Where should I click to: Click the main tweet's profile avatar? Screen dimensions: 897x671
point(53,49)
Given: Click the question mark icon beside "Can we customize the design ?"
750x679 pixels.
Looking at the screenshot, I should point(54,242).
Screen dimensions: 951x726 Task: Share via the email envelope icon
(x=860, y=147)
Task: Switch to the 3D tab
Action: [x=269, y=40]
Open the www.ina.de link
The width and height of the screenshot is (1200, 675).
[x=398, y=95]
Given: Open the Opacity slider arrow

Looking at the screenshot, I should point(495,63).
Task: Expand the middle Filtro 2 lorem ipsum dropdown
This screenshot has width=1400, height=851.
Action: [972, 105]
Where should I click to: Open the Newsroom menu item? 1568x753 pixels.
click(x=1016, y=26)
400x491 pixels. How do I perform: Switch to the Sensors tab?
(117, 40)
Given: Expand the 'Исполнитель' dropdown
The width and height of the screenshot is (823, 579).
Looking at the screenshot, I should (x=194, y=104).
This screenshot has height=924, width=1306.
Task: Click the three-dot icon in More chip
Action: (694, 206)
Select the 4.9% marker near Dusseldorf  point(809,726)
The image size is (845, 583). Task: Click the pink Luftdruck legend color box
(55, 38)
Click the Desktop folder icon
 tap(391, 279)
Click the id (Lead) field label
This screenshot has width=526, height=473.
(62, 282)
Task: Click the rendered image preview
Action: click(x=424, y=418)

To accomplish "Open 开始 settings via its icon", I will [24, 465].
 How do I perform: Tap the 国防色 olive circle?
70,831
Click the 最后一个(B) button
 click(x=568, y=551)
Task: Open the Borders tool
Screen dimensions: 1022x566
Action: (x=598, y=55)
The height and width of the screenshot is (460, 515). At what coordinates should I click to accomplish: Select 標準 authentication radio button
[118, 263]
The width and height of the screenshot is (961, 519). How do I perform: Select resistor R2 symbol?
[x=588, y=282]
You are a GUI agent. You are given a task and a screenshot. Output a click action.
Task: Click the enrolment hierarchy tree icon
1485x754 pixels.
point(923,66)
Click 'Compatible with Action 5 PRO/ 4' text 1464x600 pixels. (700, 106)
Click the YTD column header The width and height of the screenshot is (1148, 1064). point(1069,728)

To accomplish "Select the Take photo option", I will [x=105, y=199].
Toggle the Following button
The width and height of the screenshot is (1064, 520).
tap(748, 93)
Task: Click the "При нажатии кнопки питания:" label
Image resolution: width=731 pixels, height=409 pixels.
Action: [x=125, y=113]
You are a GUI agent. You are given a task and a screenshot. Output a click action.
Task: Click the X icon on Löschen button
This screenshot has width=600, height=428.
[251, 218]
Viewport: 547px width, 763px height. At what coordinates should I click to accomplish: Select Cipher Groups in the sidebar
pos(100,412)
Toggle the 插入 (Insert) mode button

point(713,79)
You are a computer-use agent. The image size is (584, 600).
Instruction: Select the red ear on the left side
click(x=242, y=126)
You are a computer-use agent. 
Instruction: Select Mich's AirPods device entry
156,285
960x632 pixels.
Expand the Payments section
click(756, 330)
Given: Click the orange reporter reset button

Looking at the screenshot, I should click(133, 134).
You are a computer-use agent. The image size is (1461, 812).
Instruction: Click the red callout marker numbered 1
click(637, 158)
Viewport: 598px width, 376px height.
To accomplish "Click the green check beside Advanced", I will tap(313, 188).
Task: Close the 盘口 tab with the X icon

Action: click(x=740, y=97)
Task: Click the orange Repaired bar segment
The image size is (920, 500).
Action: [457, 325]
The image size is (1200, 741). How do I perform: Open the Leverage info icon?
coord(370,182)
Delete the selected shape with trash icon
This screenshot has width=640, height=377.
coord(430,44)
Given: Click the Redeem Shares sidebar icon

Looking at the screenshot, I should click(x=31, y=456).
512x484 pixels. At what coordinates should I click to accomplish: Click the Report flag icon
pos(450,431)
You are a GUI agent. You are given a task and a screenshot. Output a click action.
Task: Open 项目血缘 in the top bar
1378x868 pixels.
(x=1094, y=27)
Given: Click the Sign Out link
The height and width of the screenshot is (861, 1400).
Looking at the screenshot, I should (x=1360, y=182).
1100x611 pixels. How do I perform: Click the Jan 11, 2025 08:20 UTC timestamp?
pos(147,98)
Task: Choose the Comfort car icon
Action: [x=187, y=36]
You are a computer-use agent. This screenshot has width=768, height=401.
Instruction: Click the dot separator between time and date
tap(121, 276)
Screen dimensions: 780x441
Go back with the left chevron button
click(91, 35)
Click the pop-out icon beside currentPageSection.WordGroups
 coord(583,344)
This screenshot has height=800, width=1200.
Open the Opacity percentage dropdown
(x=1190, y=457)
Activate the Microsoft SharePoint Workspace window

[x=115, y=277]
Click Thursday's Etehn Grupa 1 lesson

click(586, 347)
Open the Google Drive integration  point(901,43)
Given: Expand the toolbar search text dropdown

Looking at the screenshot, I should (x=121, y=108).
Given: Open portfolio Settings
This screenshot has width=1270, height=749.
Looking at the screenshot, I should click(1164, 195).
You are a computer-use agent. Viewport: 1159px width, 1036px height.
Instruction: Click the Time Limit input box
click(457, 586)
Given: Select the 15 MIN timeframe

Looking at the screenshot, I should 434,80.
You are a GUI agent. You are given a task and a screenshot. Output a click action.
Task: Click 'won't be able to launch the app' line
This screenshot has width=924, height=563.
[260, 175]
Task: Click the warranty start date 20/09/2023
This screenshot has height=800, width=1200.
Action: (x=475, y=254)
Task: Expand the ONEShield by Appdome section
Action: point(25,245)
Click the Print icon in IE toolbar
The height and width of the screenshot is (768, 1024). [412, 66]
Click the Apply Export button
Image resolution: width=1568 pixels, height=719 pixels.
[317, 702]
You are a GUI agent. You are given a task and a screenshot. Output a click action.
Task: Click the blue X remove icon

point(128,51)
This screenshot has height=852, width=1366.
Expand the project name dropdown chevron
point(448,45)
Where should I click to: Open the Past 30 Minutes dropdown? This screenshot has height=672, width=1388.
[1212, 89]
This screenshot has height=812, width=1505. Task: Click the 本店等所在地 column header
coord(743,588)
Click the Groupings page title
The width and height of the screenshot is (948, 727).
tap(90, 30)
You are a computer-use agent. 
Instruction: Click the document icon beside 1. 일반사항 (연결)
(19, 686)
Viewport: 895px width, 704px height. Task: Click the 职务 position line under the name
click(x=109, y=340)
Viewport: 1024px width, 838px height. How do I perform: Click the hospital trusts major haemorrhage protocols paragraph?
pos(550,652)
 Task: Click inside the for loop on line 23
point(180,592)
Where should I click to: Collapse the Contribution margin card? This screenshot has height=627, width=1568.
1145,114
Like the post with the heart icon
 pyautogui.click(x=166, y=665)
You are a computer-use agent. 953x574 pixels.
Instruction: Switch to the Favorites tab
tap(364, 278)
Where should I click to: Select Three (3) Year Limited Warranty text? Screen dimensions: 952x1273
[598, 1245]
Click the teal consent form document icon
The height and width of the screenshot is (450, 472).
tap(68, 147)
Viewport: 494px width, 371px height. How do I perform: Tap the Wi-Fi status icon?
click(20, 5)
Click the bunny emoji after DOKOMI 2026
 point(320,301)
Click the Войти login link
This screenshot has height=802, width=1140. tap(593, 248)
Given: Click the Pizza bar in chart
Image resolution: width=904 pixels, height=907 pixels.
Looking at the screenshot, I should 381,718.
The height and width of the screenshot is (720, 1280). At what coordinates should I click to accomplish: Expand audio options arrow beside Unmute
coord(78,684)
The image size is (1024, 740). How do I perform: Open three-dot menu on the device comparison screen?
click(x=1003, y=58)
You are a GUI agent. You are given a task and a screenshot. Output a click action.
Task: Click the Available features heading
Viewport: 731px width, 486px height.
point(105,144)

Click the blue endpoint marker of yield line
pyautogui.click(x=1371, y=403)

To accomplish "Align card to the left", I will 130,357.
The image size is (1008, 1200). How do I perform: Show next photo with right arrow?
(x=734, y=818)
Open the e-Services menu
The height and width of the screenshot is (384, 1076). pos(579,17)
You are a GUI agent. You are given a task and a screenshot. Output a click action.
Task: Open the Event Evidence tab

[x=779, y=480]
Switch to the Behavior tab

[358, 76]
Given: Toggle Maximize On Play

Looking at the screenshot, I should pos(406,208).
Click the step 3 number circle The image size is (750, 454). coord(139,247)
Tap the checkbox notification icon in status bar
....
### About this exercise
Set apart and copy each line of the records that holds the word "computer".

### Answer box
You are a computer-use agent. The image size is (584, 600).
You are a computer-use agent. 
You are a computer-use agent. The image size is (1461, 812).
You are a computer-use agent. This screenshot has width=768, height=401.
You are a computer-use agent. Viewport: 1159px width, 1036px height.
You are a computer-use agent. 
You are a computer-use agent. 953x574 pixels.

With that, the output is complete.